Problem requirements: Transcribe each record word for word. Skip the images.

Provided material:
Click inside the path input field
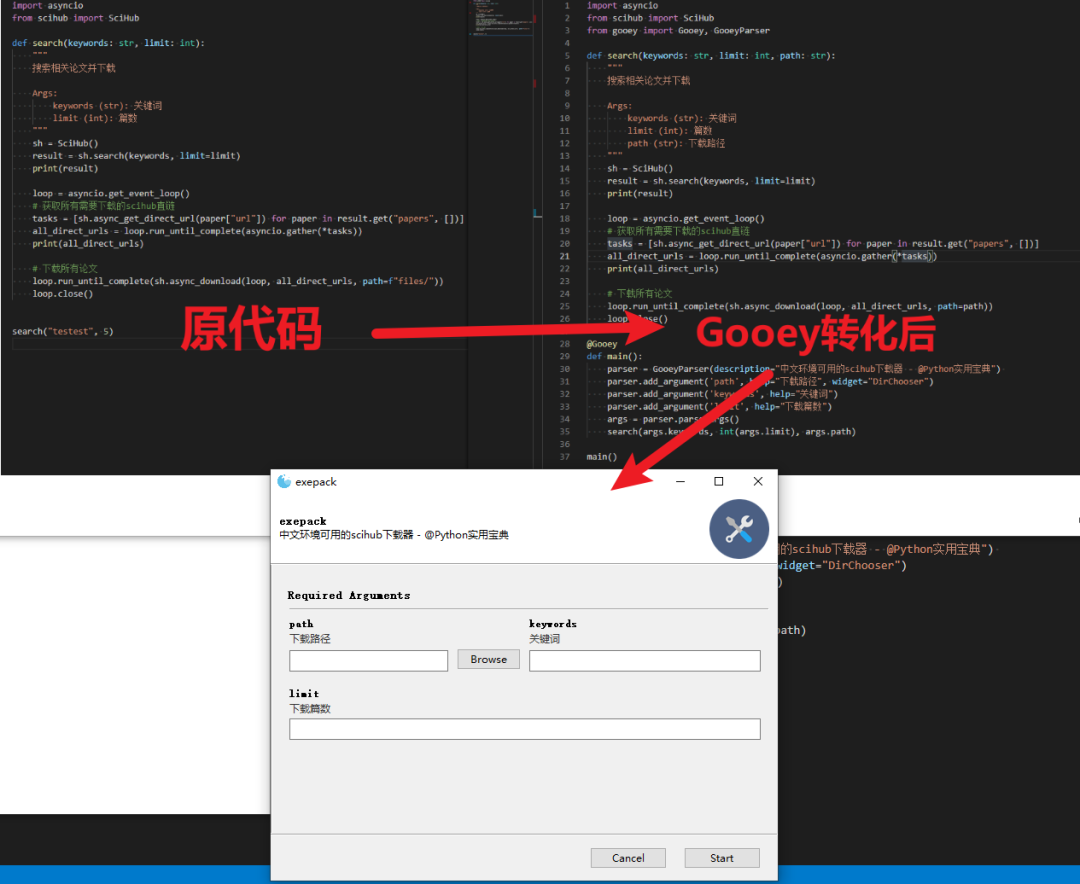The height and width of the screenshot is (884, 1080). (368, 660)
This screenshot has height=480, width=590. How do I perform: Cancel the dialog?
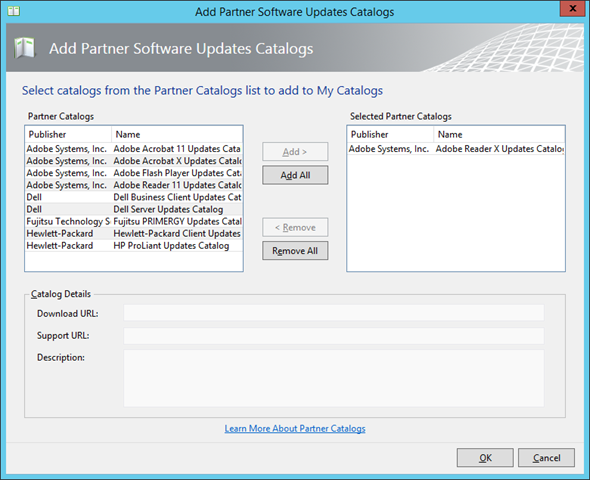tap(546, 457)
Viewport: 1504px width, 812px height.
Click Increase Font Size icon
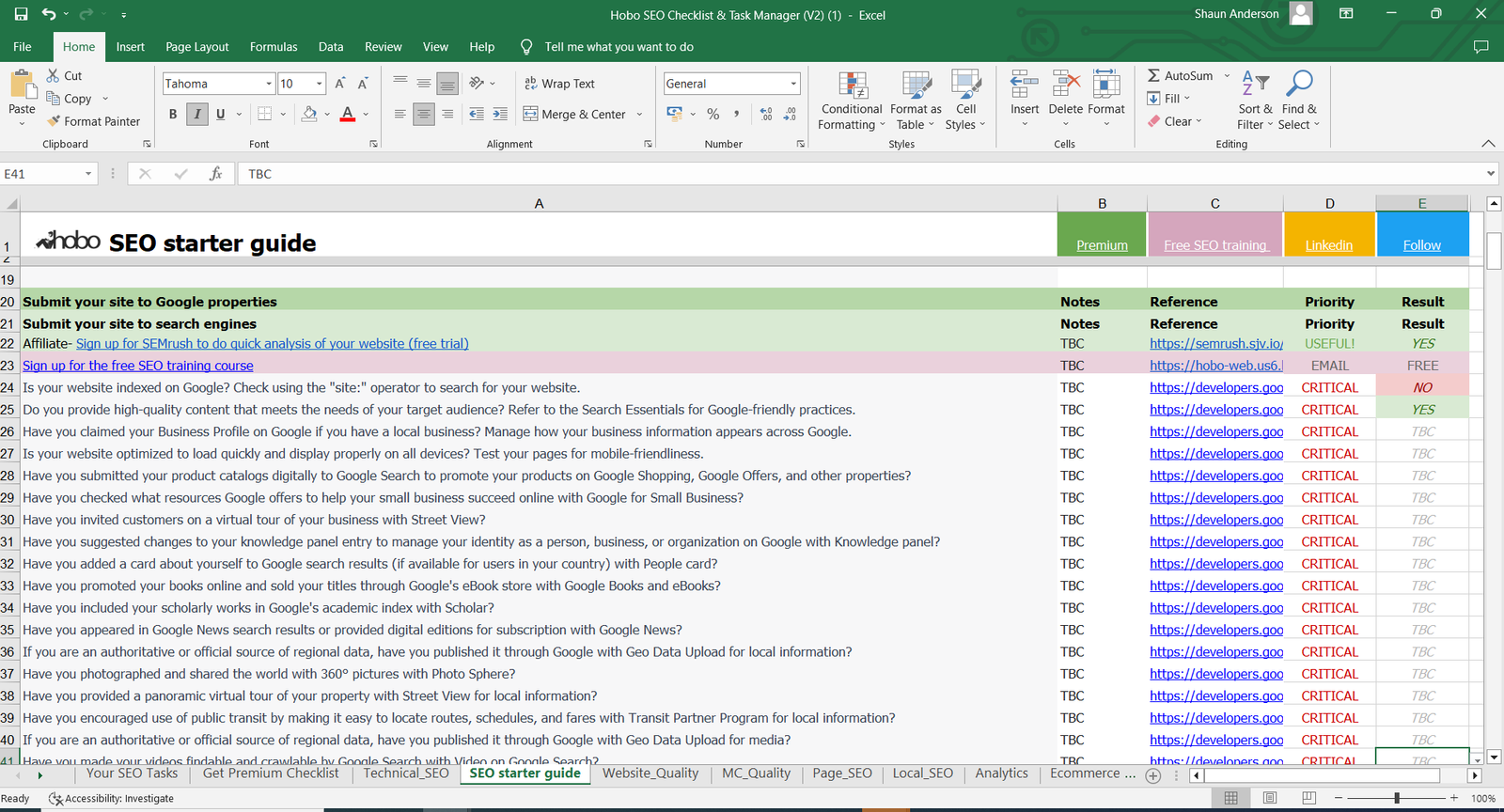point(340,84)
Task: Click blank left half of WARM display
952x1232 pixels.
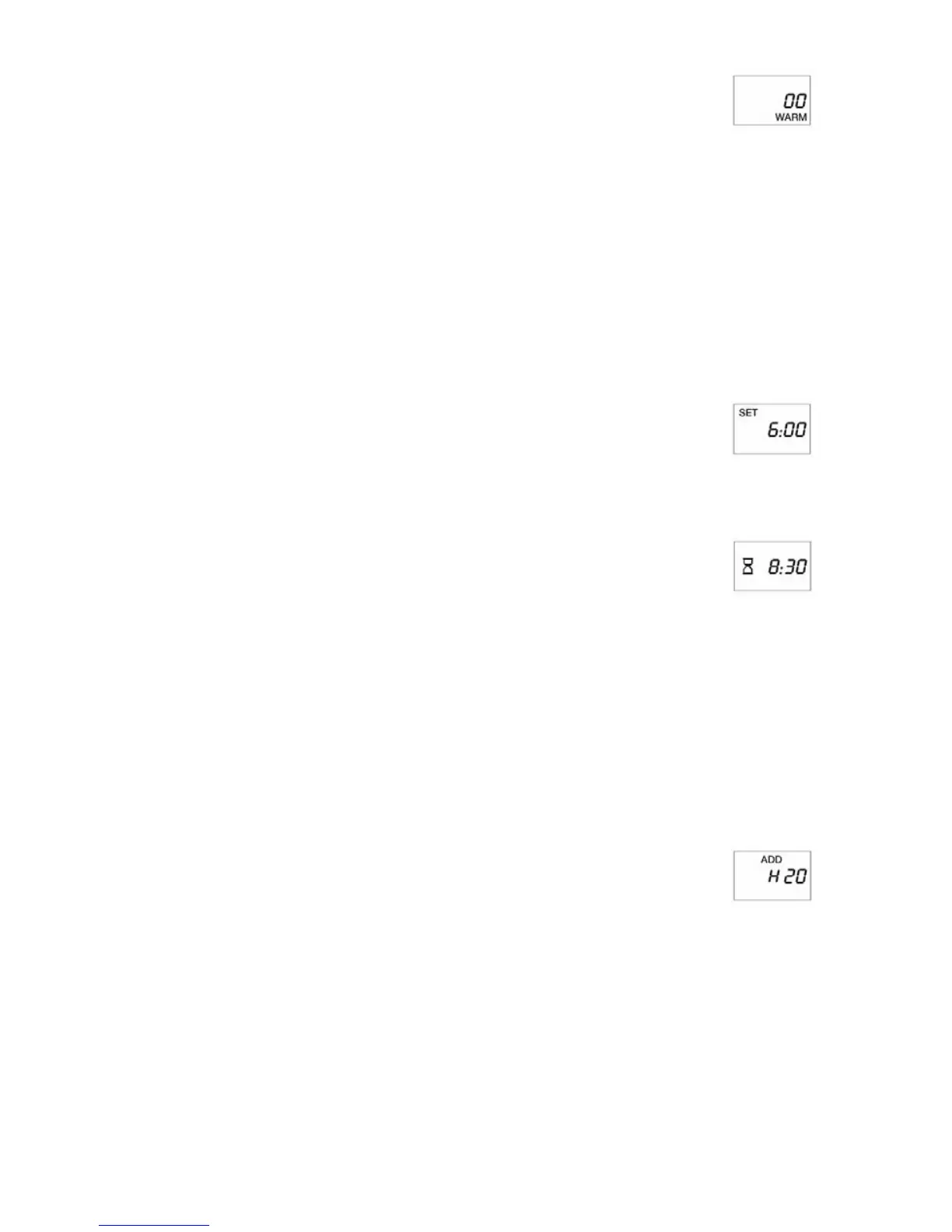Action: 754,100
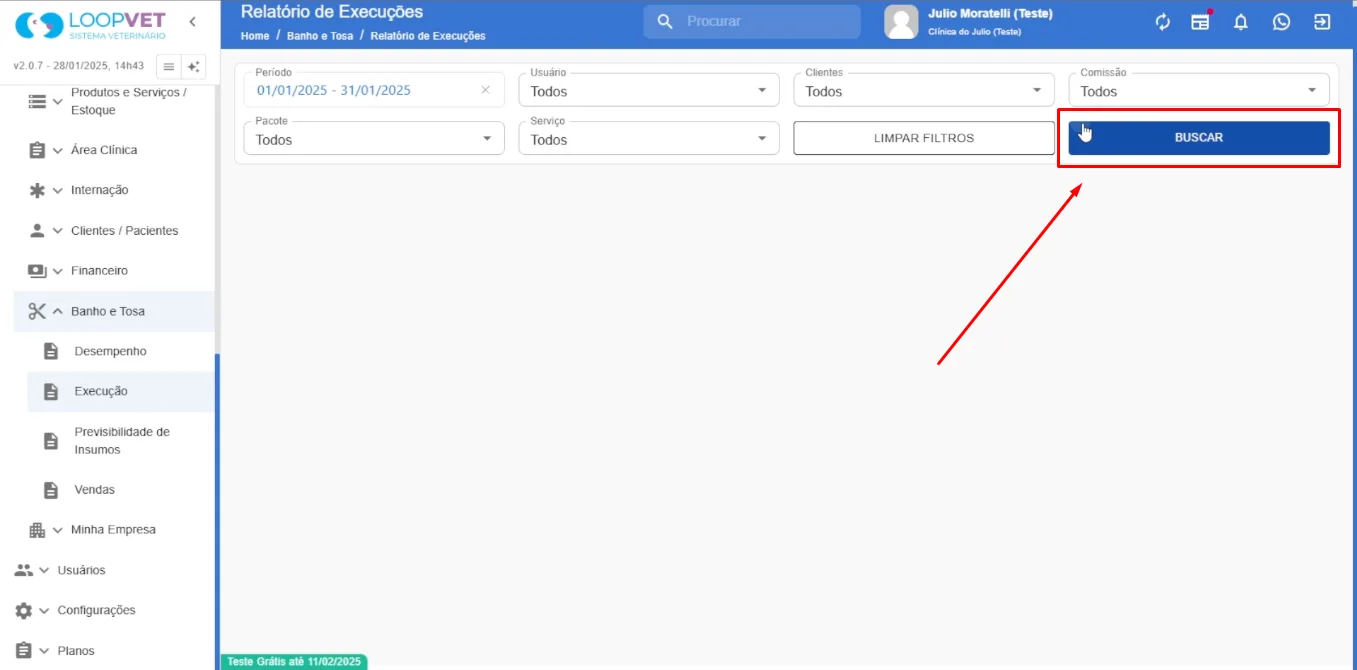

Final answer:
Click inside the path input field
The height and width of the screenshot is (884, 1080). (368, 660)
This screenshot has height=480, width=590. How do I perform: Cancel the dialog?
tap(546, 457)
Viewport: 1504px width, 812px height.
Click Increase Font Size icon
point(340,84)
Task: Click blank left half of WARM display
952x1232 pixels.
Action: 754,100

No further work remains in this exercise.